# Iris flower classification using KNN Regression

This example uses the [classic Iris flower species](https://archive.ics.uci.edu/ml/machine-learning-databases/iris/) dataset.
It captures petal length and width, sepal length and width and known class for 150 samples of three species.
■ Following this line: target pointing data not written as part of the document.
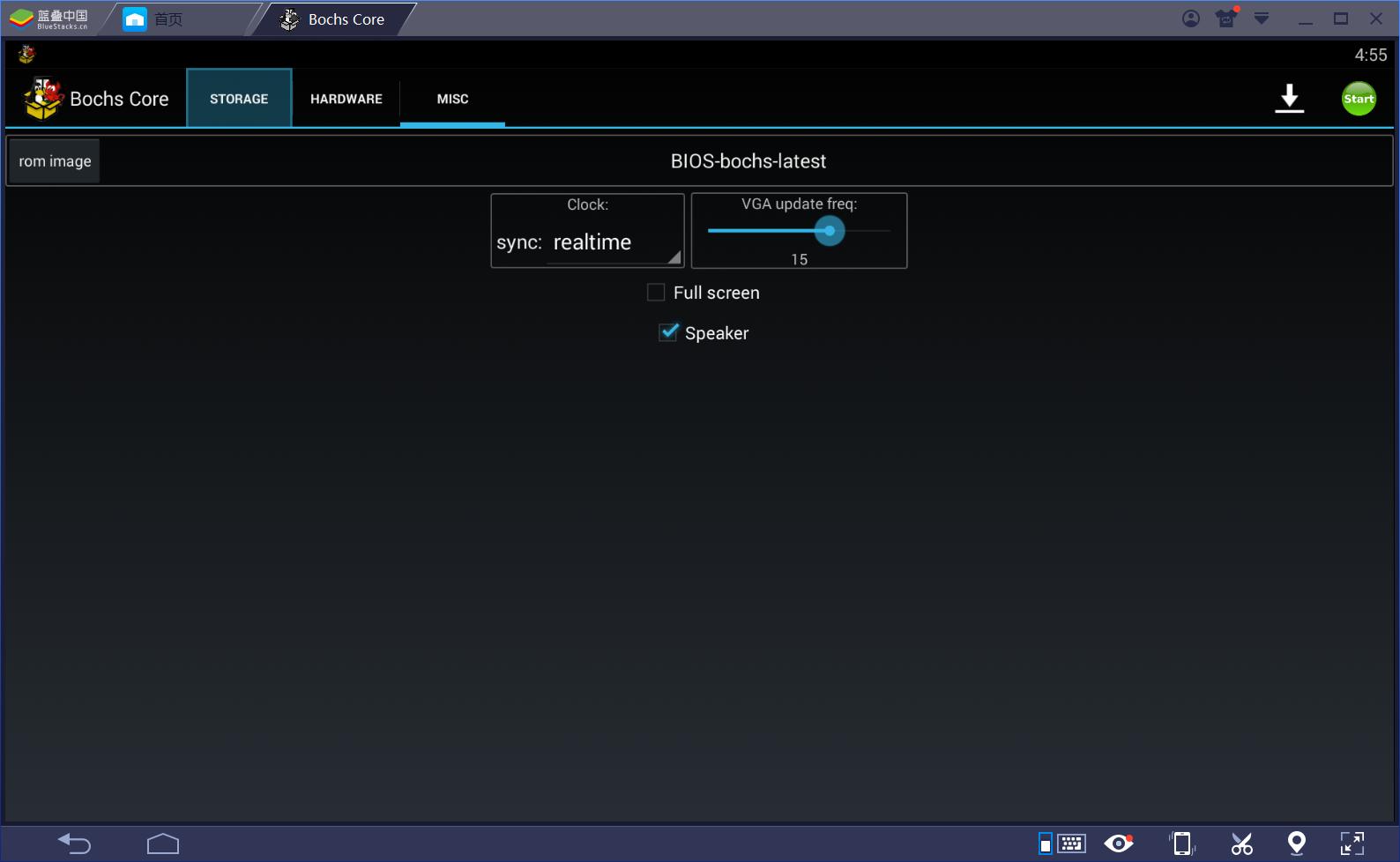
Task: Open the location pin tool
Action: click(1296, 843)
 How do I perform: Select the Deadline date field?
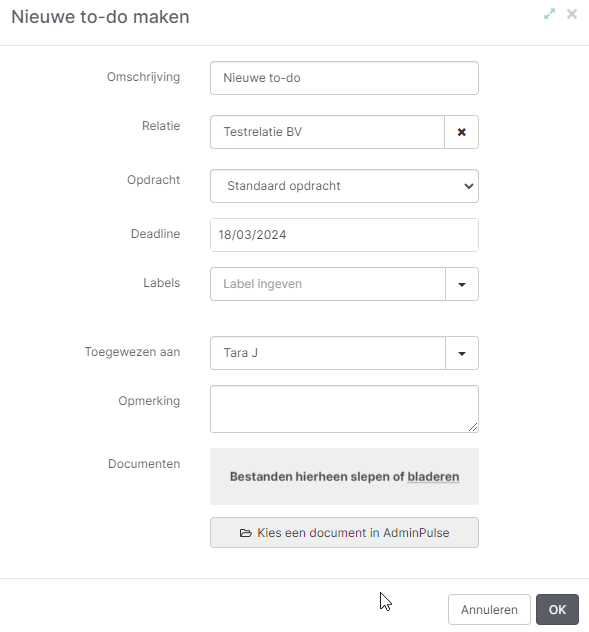[344, 235]
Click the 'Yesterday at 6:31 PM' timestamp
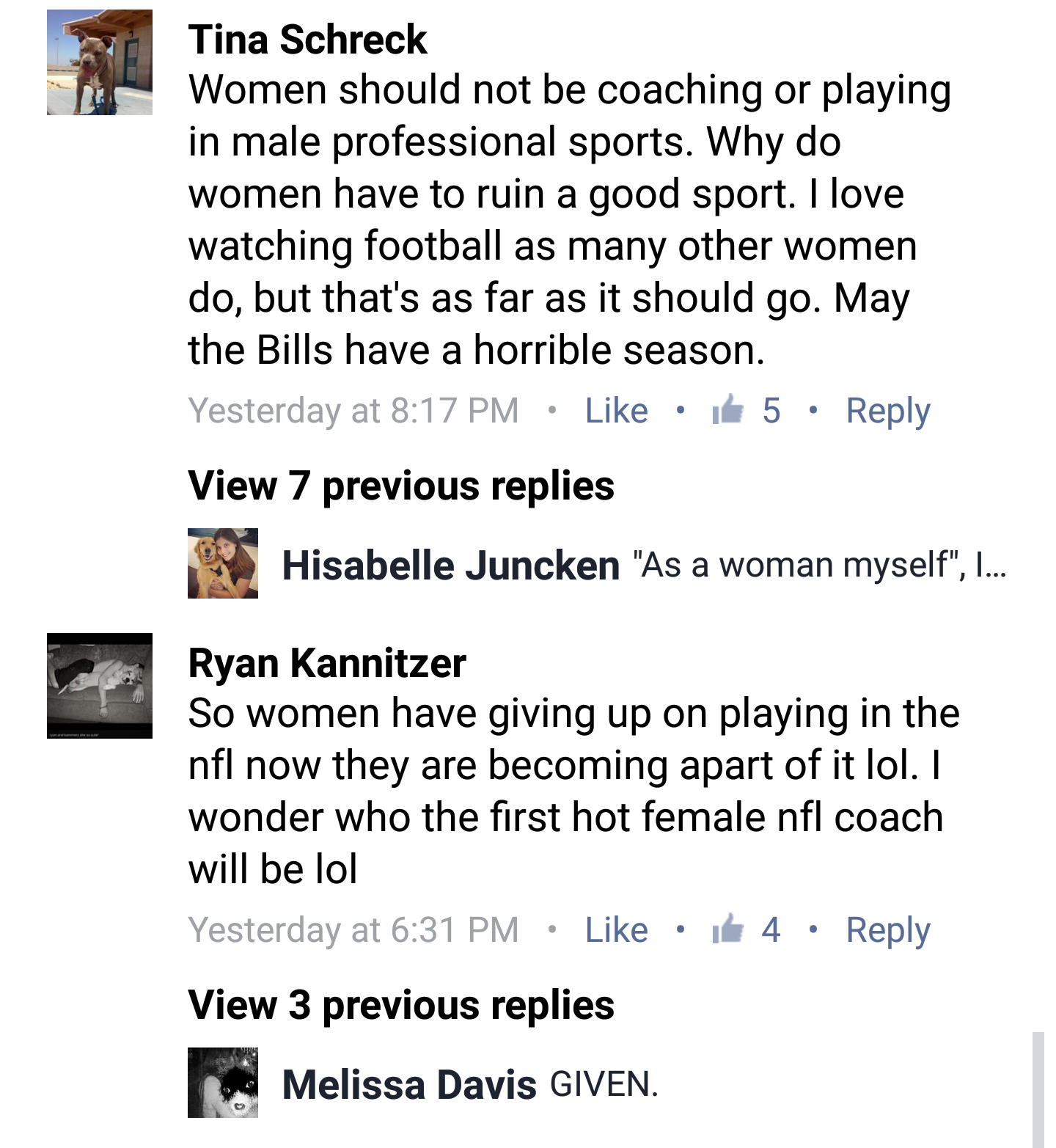 [353, 930]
We'll use [Tablesaw](https://jtablesaw.github.io/tablesaw/) to store and manipulate our data
and the KNN regression class from the [Smile](http://haifengl.github.io/) machine learning library.
So, we'll add those libraries to the classpath.

In [1]:
%%classpath add mvn
tech.tablesaw tablesaw-beakerx 0.38.2
tech.tablesaw tablesaw-aggregate 0.38.2
com.github.haifengl smile-core 2.5.3

And add some associated imports.

In [2]:
%import smile.classification.KNN
%import smile.validation.ConfusionMatrix
%import smile.validation.CrossValidation
%import tech.tablesaw.api.StringColumn
%import tech.tablesaw.api.Table
%import static tech.tablesaw.aggregate.AggregateFunctions.*

We'll also enable a BeakerX display widget for Tablesaw tables.

In [3]:
tech.tablesaw.beakerx.TablesawDisplayer.register()
OutputCell.HIDDEN

We start by loading data and printing its shape and structure.

In [4]:
rows = Table.read().csv("../resources/iris_data.csv")

In [5]:
rows.shape()

150 rows X 5 cols

In [6]:
rows.structure()

In [7]:
rows.xTabCounts('Class')

Let's also check stats for the columns.

In [8]:
def cols = ['Sepal length', 'Sepal width', 'Petal length', 'Petal width']
(0..<cols.size()).each {
    println rows.summarize(cols[it], mean, min, max).by('Class')
}
OutputCell.HIDDEN

                                  iris_data.csv summary                                  
      Class       |  Mean [Sepal length]  |  Min [Sepal length]  |  Max [Sepal length]  |
-----------------------------------------------------------------------------------------
     Iris-setosa  |                5.006  |                 4.3  |                 5.8  |
 Iris-versicolor  |                5.936  |                 4.9  |                   7  |
  Iris-virginica  |                6.588  |                 4.9  |                 7.9  |
                                iris_data.csv summary                                 
      Class       |  Mean [Sepal width]  |  Min [Sepal width]  |  Max [Sepal width]  |
--------------------------------------------------------------------------------------
     Iris-setosa  |               3.418  |                2.3  |                4.4  |
 Iris-versicolor  |                2.77  |                  2  |                3.4  |
  Iris-virginica  |      

Munge the data to get it into the right form and pass it to our classifier.

In [9]:
species = ['Iris-setosa', 'Iris-versicolor', 'Iris-virginica']
def iris = rows.smile().toDataFrame()
def features = iris.drop("Class").toArray()
classes = iris.column("Class").toStringArray()
classIndexs = classes.collect{ species.indexOf(it) } as int[]
predictions = CrossValidation.classification(10, features, classIndexs) { x, y -> KNN.fit(x, y, 3) }
OutputCell.HIDDEN

In [10]:
def results = []
predictions.eachWithIndex{ predictedClass, idx ->
    def (actual, predicted) = [classes[idx], species[predictedClass]]
    results << (actual == predicted ? predicted : "$predicted/$actual".toString())
}
rows = rows.addColumns(StringColumn.create('Result', results))
ConfusionMatrix.of(classIndexs, predictions)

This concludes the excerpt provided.